Assim, o texto discorre sobre a influência dos estressores financeiros como um possível causador de questões como depressão, diminuição da satisfação conjugal, aumento de conflitos que podem levar ao divórcio. Por mais que o texto foque a lente de análise na questão financeira, muitos outros fatores são partes dessa trama, como a influência da religião, posicionamentos políticos, assimetrias de gênero, a sobrecarga que recai sobre a mulher, enfim, são muitos os motivos de conflitos, sendo um deles, a questão financeira. Apesar do formato do texto, ele pode ser considerado um convite a uma maior profundidade do tema.
O artigo foi escrito no contexto da pandemia, então apresenta como as condições sanitárias instauradas agravou ou potencializou o aumento de estresse e outros agravos na saúde mental e sexual dos casais. Segundo o texto, fatores psicológicos podem interferir nas questões sexuais e uma das causas desses fatores inclui a forma com que os cassais gerenciam suas finanças. Quando conseguem estabelecer um diálogo construtivo que leva os casais a gerenciarem de forma compartilhada, há uma melhor qualidade na relação. Isso nos leva a pensar em como a relação dialógica é importante para o bem-estar das relações. Neste caso, o diálogo que o casal consegue estabelecer é o que os levará a encontrar um ponto comum.

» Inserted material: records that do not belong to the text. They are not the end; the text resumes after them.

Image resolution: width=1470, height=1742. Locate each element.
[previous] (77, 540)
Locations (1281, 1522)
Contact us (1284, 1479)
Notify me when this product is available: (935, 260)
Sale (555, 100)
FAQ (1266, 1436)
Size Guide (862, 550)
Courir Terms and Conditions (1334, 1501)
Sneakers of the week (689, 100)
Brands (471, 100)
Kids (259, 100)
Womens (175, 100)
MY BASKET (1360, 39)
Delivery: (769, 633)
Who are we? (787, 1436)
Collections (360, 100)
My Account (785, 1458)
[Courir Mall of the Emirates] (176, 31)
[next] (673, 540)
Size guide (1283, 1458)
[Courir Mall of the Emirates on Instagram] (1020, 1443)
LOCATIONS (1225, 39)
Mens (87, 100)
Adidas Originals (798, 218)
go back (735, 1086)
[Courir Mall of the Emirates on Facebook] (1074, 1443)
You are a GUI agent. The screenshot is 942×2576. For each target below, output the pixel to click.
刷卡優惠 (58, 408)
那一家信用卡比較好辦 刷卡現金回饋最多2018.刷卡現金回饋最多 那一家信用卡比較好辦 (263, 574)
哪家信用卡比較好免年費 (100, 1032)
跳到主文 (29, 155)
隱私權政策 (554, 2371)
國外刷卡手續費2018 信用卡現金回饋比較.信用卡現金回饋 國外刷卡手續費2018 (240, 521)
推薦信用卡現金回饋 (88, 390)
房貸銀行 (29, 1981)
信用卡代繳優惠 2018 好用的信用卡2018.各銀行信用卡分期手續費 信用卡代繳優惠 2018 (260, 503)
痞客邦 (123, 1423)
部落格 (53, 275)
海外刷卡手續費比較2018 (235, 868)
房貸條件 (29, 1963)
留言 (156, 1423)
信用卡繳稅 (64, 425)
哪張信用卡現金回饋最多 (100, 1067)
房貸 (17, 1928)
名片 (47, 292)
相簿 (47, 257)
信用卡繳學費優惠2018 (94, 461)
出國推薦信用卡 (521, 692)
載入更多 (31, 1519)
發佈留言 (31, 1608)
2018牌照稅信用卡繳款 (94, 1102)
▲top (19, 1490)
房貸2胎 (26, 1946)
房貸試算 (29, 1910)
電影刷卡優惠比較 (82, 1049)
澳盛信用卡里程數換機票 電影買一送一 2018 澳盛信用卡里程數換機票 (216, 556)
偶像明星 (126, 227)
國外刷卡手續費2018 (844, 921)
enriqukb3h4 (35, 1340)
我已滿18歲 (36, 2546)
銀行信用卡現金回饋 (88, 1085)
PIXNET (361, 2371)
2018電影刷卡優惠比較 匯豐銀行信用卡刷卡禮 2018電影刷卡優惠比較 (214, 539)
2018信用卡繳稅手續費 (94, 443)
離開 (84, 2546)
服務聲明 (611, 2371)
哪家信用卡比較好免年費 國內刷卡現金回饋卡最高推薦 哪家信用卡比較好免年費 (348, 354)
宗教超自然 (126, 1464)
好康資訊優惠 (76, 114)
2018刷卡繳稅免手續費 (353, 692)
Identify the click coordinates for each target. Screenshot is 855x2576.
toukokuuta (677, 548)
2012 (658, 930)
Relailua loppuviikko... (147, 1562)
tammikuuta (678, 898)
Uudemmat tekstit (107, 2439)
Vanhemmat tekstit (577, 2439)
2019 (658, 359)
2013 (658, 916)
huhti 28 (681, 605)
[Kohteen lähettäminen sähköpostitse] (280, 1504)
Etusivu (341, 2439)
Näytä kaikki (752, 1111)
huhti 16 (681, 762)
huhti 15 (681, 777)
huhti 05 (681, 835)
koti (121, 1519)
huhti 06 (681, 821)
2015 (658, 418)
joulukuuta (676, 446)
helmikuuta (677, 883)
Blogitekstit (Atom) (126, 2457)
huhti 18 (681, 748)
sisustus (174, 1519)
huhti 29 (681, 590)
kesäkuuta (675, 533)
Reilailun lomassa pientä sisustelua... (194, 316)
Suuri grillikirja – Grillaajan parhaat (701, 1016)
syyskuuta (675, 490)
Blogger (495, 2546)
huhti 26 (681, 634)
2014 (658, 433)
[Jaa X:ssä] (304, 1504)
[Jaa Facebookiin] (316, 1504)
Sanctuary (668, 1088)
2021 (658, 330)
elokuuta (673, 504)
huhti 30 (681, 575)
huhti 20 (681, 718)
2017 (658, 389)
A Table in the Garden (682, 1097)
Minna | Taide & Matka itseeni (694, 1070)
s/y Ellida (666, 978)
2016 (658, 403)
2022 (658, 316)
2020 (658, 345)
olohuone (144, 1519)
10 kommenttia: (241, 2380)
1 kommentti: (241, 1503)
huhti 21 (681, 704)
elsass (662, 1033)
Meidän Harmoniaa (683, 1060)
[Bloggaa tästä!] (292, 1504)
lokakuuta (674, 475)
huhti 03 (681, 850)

O bem-estar financeiro não está só relacionado a uma renda satisfatória, mas também com a dimensão subjetiva que é a satisfação com a condição da renda. Embora o artigo faça uma correlação, da depressão como uma incidência nas relações conjugais, a partir de um estudo feito com diversos países, deixa o questionamento sobre o contexto desses países, as condições da pesquisa, dos métodos, limitações ou particularidades de cada estudo, questões raciais, de classe e de gênero. Enfim, questões que poderiam ampliar o campo de análise entre estressores financeiros e satisfação conjugal, atravessamentos os quais são a base do construcionismo social.
Outra questão que o texto levanta sem maior aprofundamento, chegando próximo de generalizações, encontra-se na parte em que aborda a influência de contas individuais na satisfação feminina. Esse trecho é apresentado sem explorar as múltiplas dinâmicas, configurações e expectativas entre os casais, incluindo as expectativas socioculturais que podem modelar essas percepções.
Para concluir, o texto oferece uma pista valiosa sobre o impacto dos estressores financeiros na saúde mental e sexual e no relacionamento conjugal, especialmente no contexto da pandemia, onde tivemos que lidar com tantos inesperados. O texto identifica alguns problemas que podem estar associados com a (in)satisfação na relação conjugal, levando ao agravo da saúde mental e sexual dos parceiros, sendo uma pista para quem gostaria de se aprofundar no tema.
Referência
FLEURY, H. J.; ABDO, C. H. N. Estressores financeiros e o comprometimento da saúde mental e sexual. Diagnóstico e Tratamento, [S. l.], v. 27, n. 2, p. 44–47, 2022. Disponível em: https://periodicosapm.emnuvens.com.br/rdt/article/view/313. Acesso em: 29 maio. 2025.
Vanessa Pereira de Lima
Aluna colaboradora da 4ª turma do Curso de Formação em Terapia Familiar Sistêmica Contemporânea
Psicóloga Social
Doutora em Psicologia Social pela Universidade do Estado do Rio de Janeiro (UERJ)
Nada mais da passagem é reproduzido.